An Algorithm for Accurate and Simple-Looking Metaphorical Maps

Abstract

Metaphorical maps or contact representations are visual representations of vertex-weighted graphs that rely on the geographic map metaphor. The vertices are represented by countries, the weights by the areas of the countries, and the edges by contacts/boundaries among them. The accuracy with which the weights are mapped to areas and the simplicity of the polygons representing the countries are the two classical optimization goals for metaphorical maps. Mchedlidze & Schnorr [17] presented a force-based algorithm that creates metaphorical maps that balance between these two optimization goals.
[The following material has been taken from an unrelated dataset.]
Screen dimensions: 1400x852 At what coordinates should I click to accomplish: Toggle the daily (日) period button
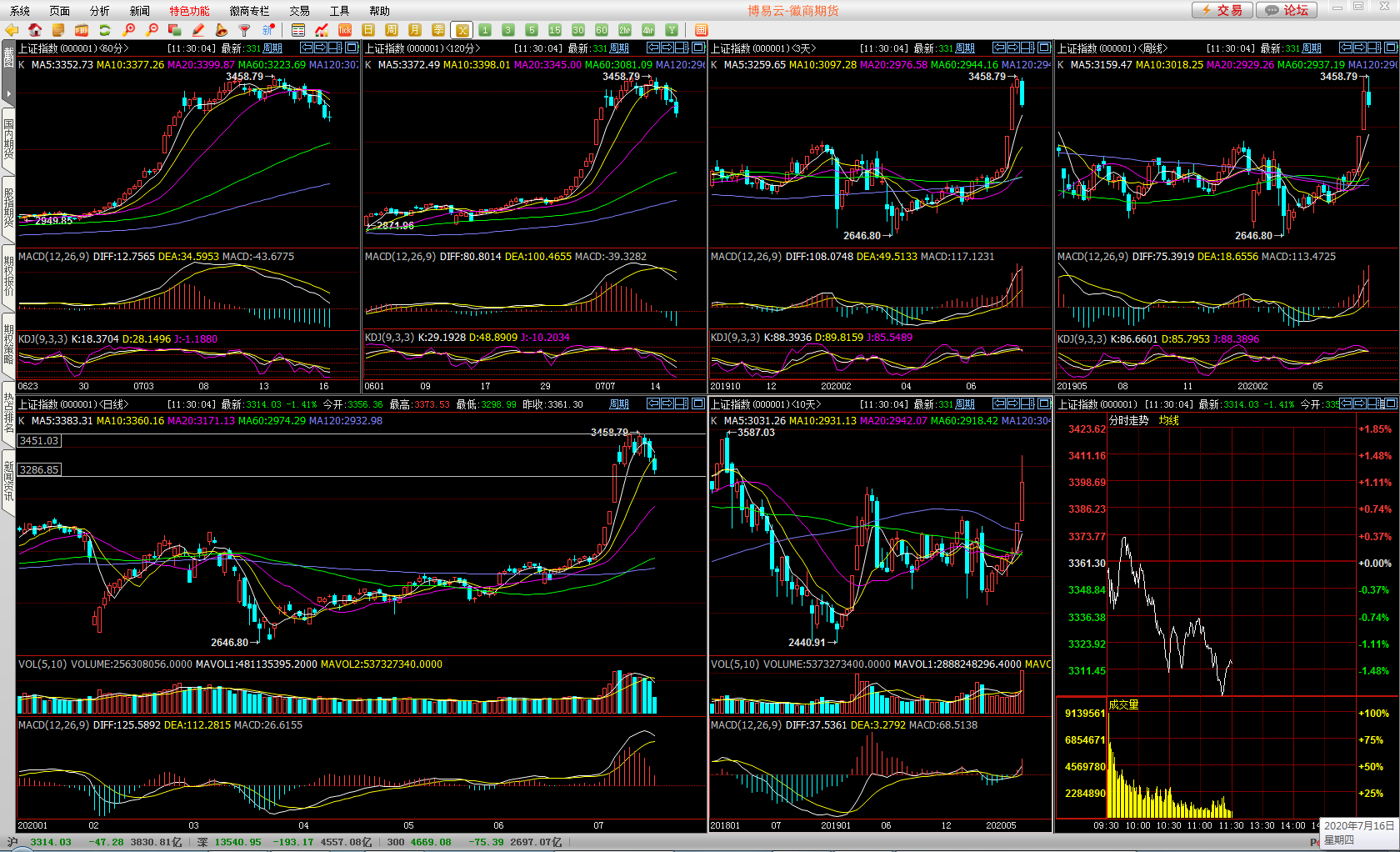(x=368, y=30)
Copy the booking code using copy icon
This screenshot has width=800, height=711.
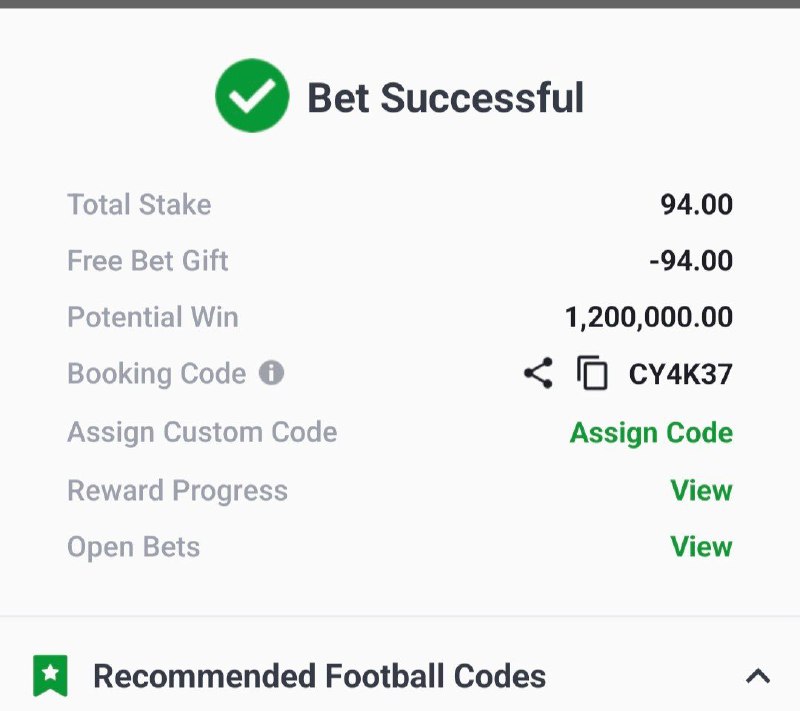tap(592, 374)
Their maps look visually simple, but the accuracy of the maps is far from optimal - the countries' areas can vary up to 30% compared to required. In this paper, we provide a multi-fold extension of the algorithm in [17]. More specifically: 1. Towards improving accuracy: We introduce the notion of region stiffness and suggest a technique for varying the stiffness based on the current pressure of map regions. 2. Towards maintaining simplicity: We introduce a weight coefficient to the pressure force exerted on each polygon point based on whether the corresponding point appears along a narrow passage. 3. Towards generality: We cover, in contrast to [17], non-triangulated graphs. This is done by either generating points where more than three regions meet or by introducing holes in the metaphorical map. We perform an extended experimental evaluation that, among other results, reveals that our algorithm is able to construct metaphorical maps with nearly perfect area accuracy with a little sacrifice in their simplicity.